A longer piece on this is to come, but over the past couple days I've been really thinking about it and want to be as charitable as a possible to what the utility of a protest parade could be in the modern era, given a practical analysis of the current power structure and state of play.
What I've come to is that before ~100 years ago, a march protest was an actual threat to power because those people could go somewhere and grab somebody out of their house/castle/etc if they didn't do what the People were asking. So those were effective af and not a performance but both an action and a genuine challenge to power.
In the civil rights era, the non-violent marches were def backed up by people/tactics who *weren't* non-violent and also represented boycotts and other practical challenges to power. Importantly, though, this era coincided with the spread of television, bringing images of brutality right into people's homes where they couldn't ignore it. So even though there is an inherent level of performance in a non-violent march (i.e. it is not intended as an action itself nor a direct threat, but a performance with a desired audience to provoke a shift in power), that performance had an audience, and a one newly educated, informed, and shocked. Many who saw what happened to the protesters were indeed moved, if only to make themselves feel like they were better people than they were and not because they really cared about the marginalized. But honestly, who cares what someone's motivation is if they actually move to do the right thing :person_shrugging::skin-tone-4: Honestly there's often too much focus on people's motivations and not what they actually do - but I digress.
In the modern era, we have all seen all of the brutality and the violence by now, as a society. Politicians no longer have any fear of our votes or our words because corporate control is complete. And lastly, internalization of the "peaceful protesters" narrative has taken the likelihood of folks straight up going to politicians houses to tar and feather them out of the equation. So practically speaking there is no longer any real world use for all those people gathering because there is no audience that matters for the performance of it, it does not actually harness power if there are no demands and not even a critique of the system itself, and there is no threat represented other than "we'll vote you out so hard in 3 years :triumph: " which, lol.
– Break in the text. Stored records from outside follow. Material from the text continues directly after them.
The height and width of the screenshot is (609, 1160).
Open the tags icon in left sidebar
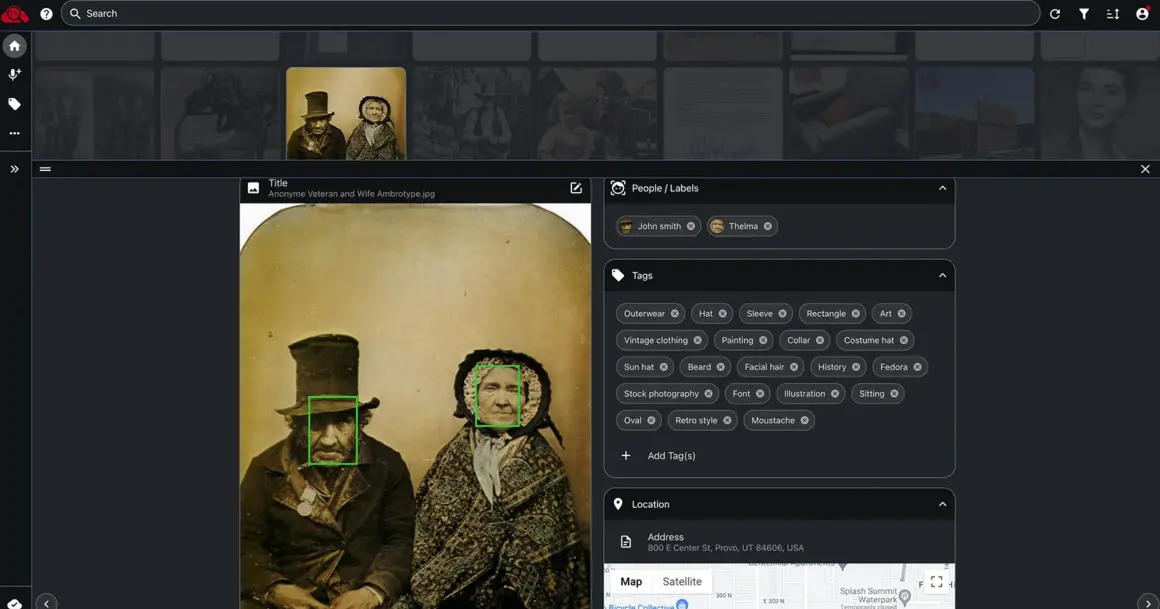coord(14,104)
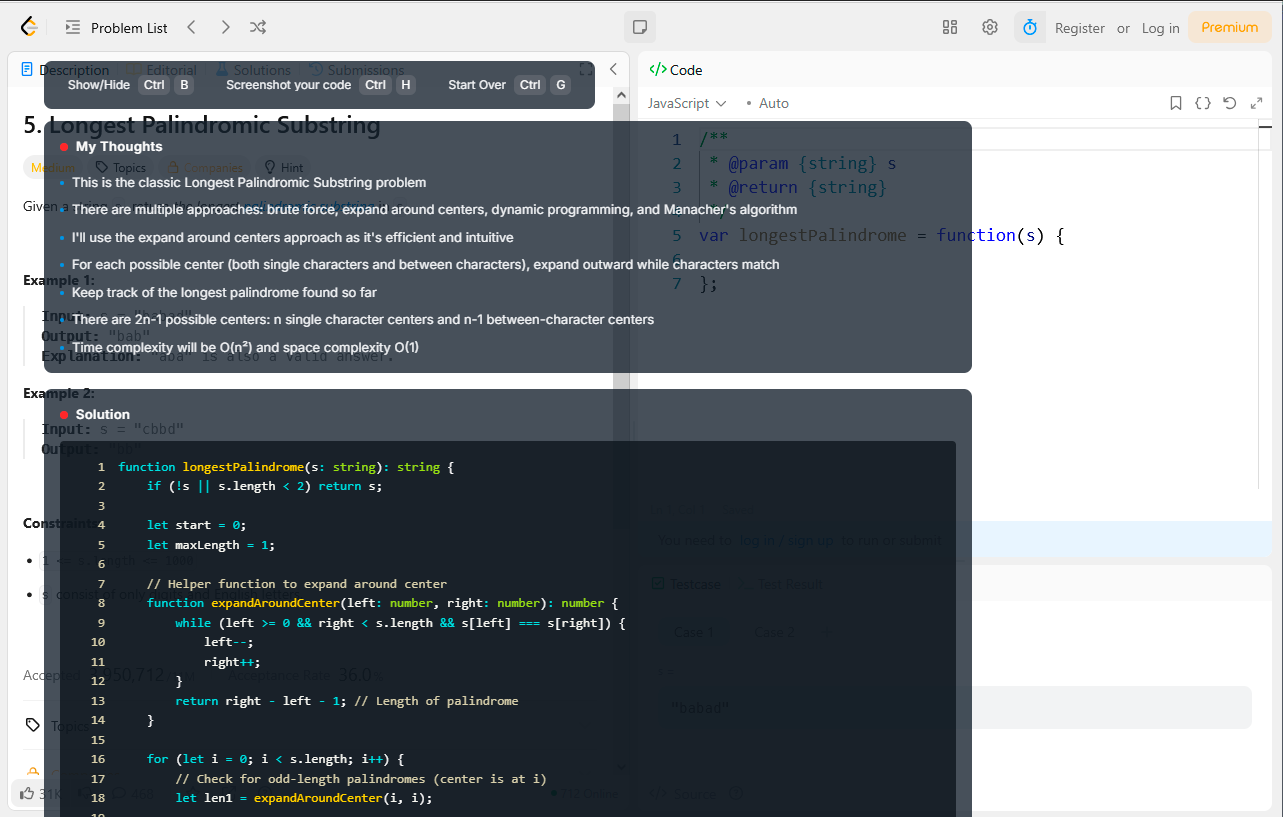Select the Editorial tab

pyautogui.click(x=171, y=69)
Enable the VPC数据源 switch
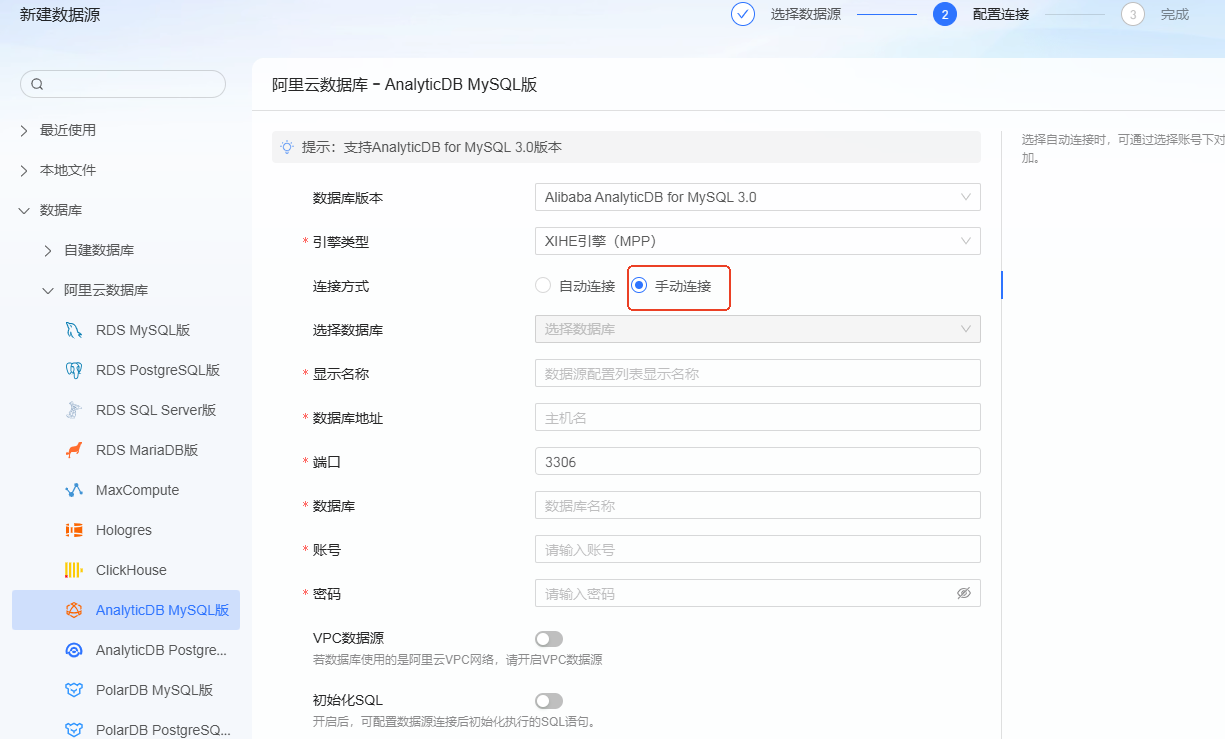Viewport: 1225px width, 739px height. click(549, 638)
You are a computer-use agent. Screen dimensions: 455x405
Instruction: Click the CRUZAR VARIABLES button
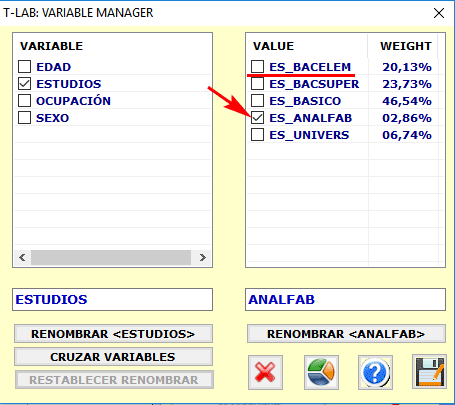coord(113,357)
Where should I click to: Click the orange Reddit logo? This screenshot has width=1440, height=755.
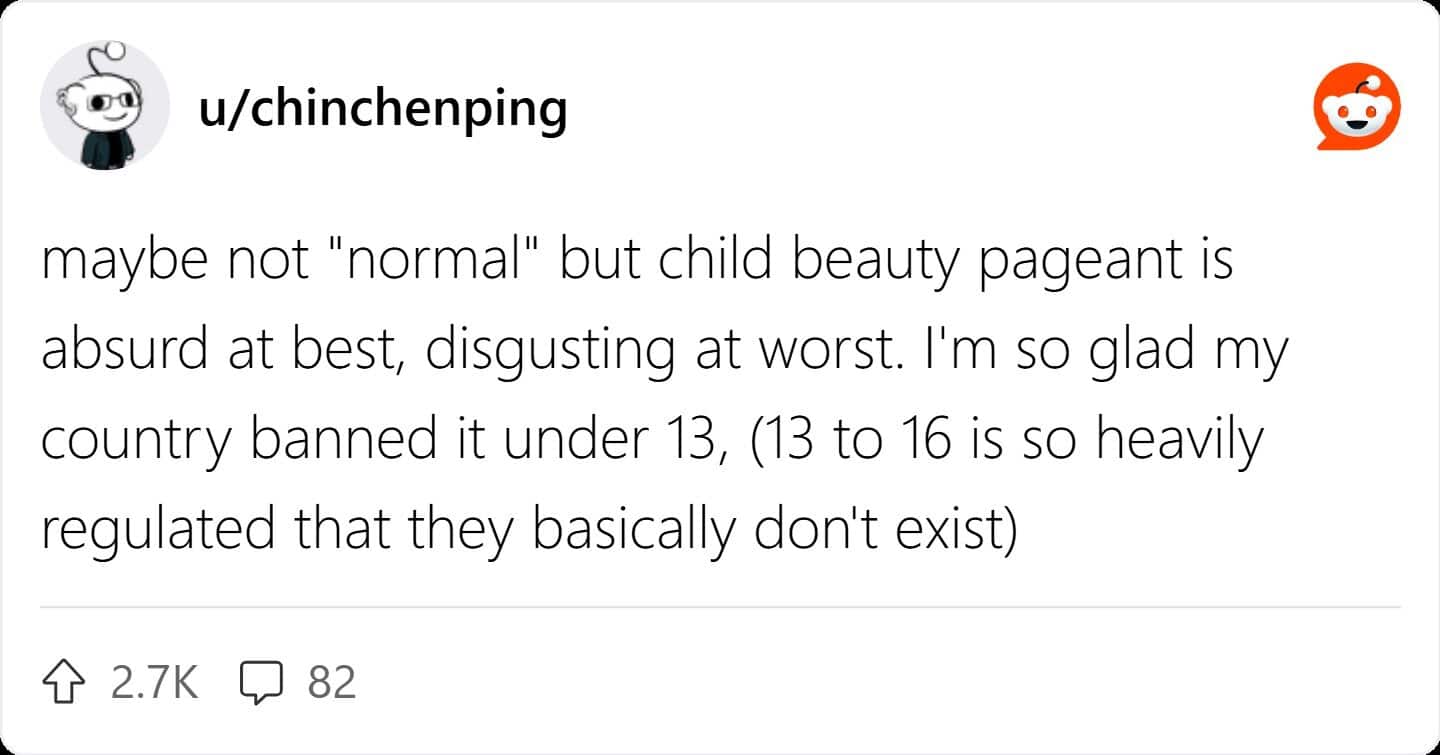click(1356, 107)
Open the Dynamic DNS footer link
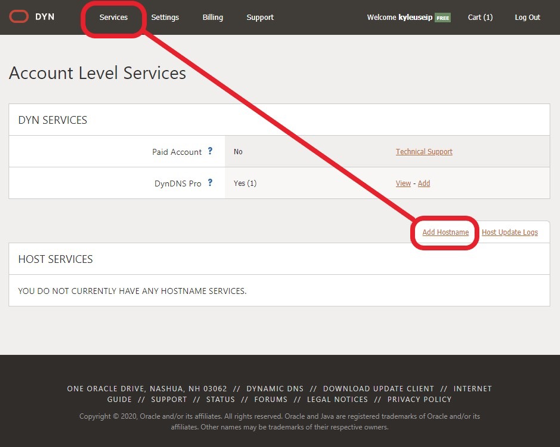This screenshot has height=447, width=560. click(275, 388)
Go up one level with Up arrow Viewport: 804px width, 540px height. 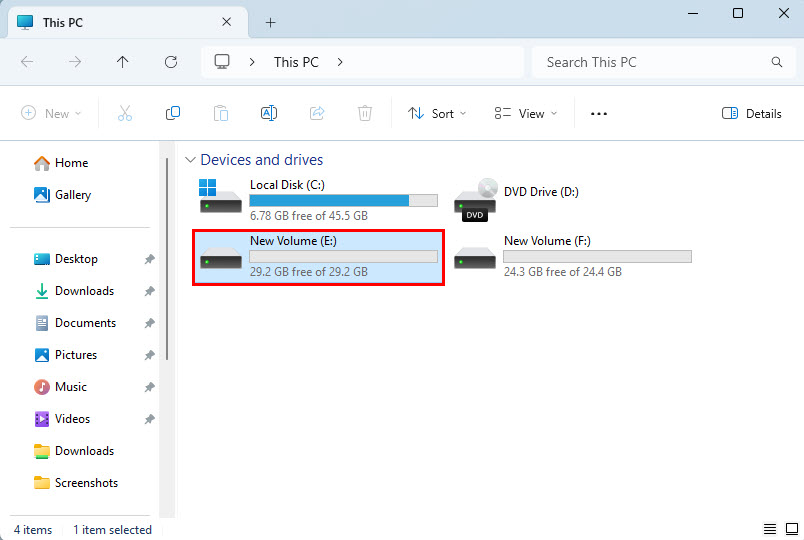tap(123, 62)
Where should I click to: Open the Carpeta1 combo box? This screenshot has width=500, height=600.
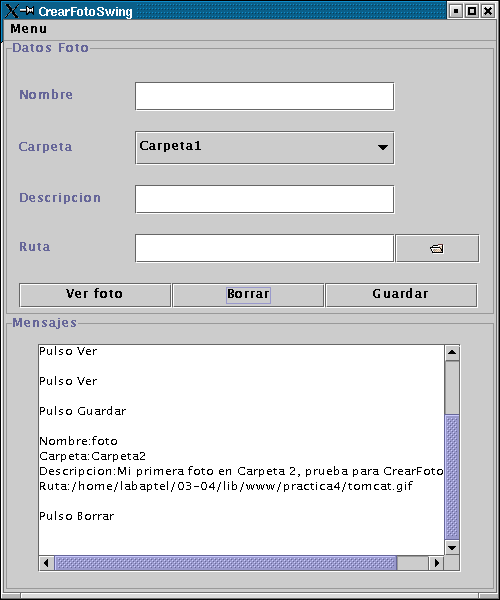click(264, 148)
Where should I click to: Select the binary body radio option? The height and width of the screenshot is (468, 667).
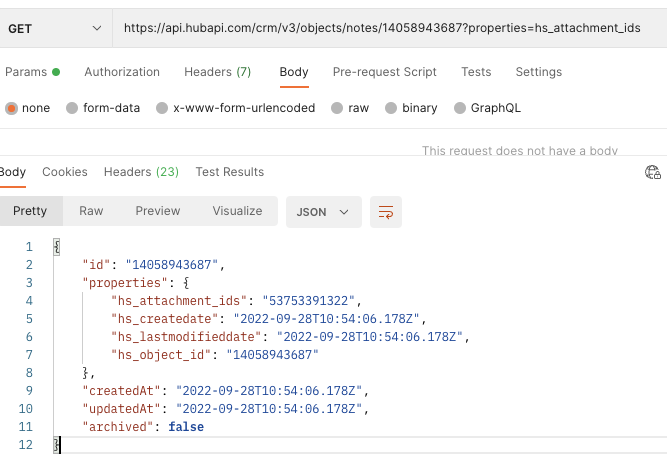[391, 108]

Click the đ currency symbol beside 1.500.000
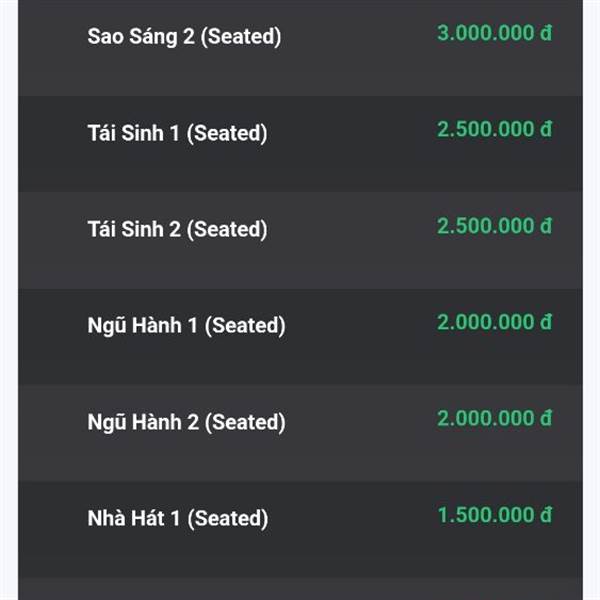click(546, 515)
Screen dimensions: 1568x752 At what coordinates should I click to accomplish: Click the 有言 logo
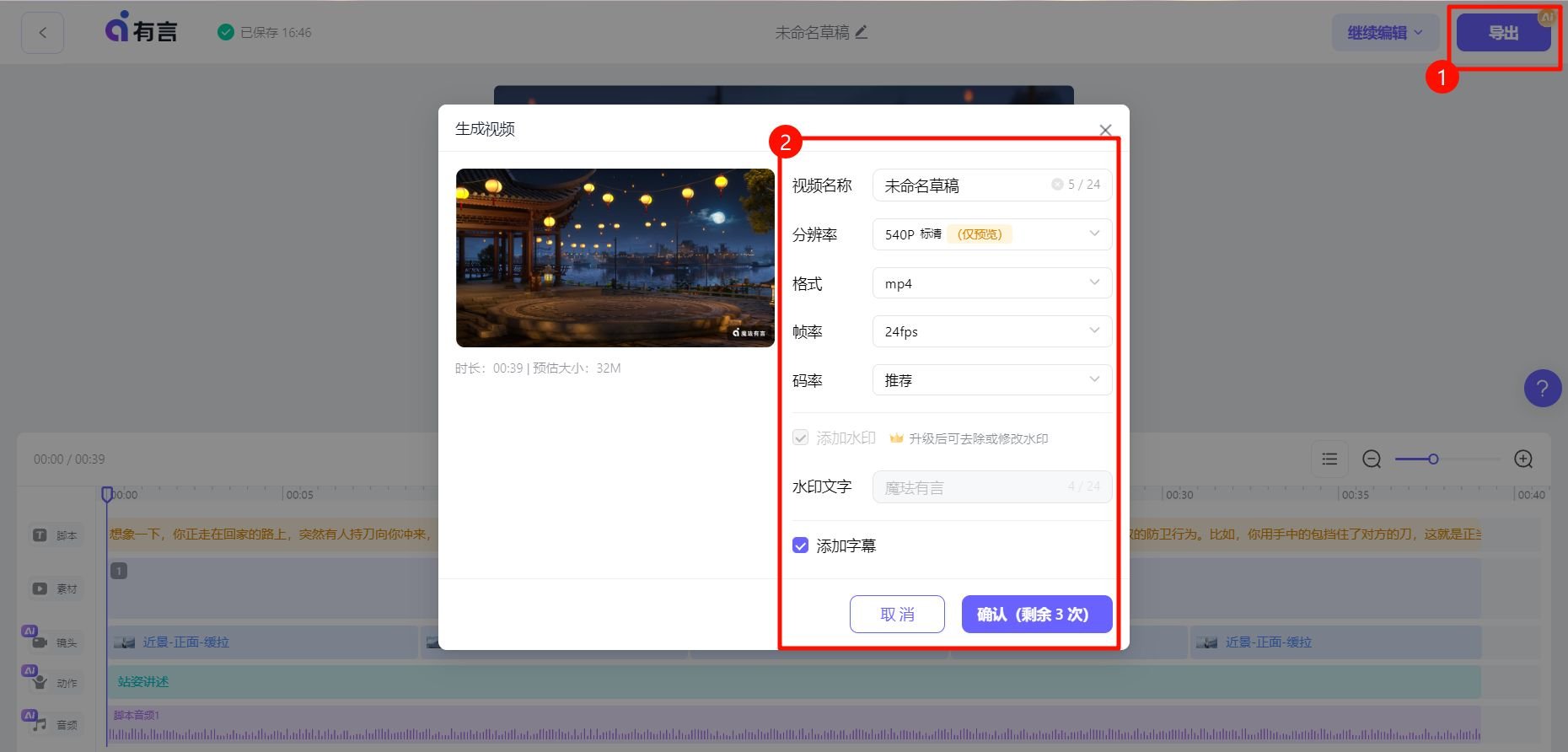(141, 30)
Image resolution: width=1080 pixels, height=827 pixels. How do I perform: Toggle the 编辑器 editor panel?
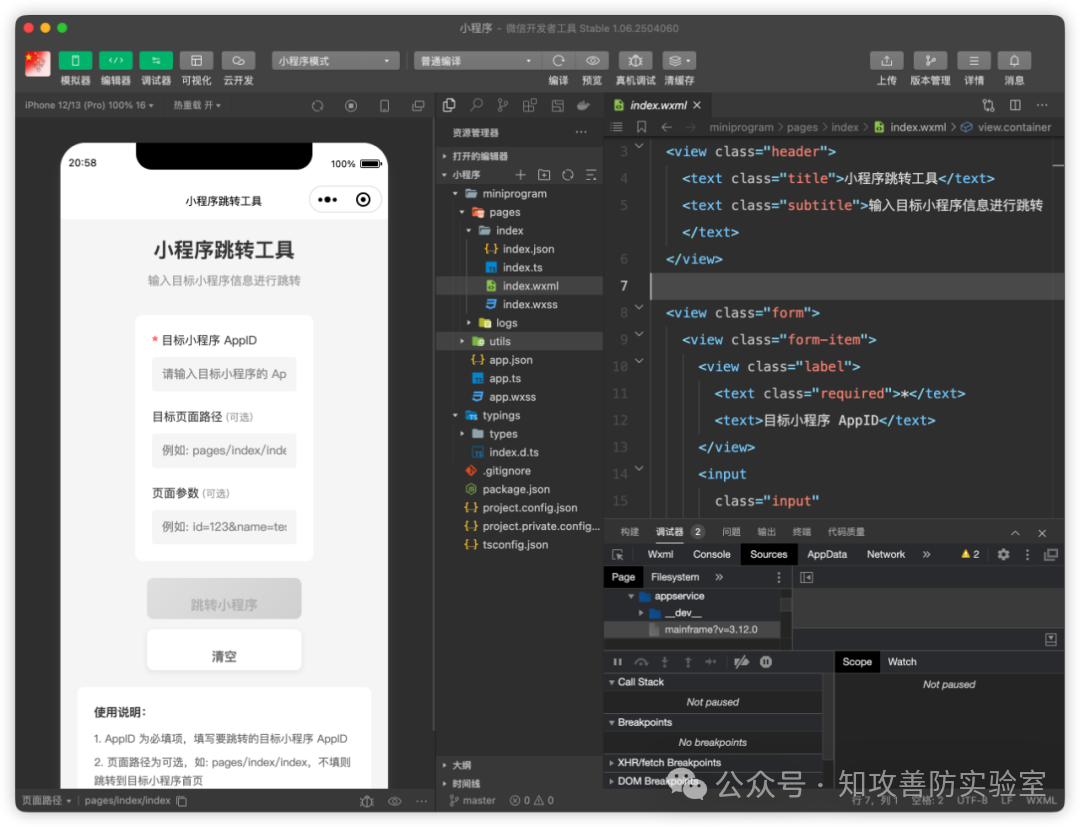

All of those people who went out all across the country and provided a big payday to capitalism would have actually been threatening capital if they hit instead stayed home and only participated in local commerce/community spending and given not a single solitary cent to any business which is supported by or supports the power structure. If instead of marching all of those people had pledged to dump Amazon Prime and/or help someone with a community garden and/or start a local child care initiative and/or do community defense against ICE, and/or something else tangible that would help us obviate the system, they would have been orders of magnitude more useful, i.e. actually useful and not counterproductive. Until these things can actually start to be a threat or a way to gather power rather than just a feel-good parade for people who don't actually give a shit, they are outdated and a tool of the overculture.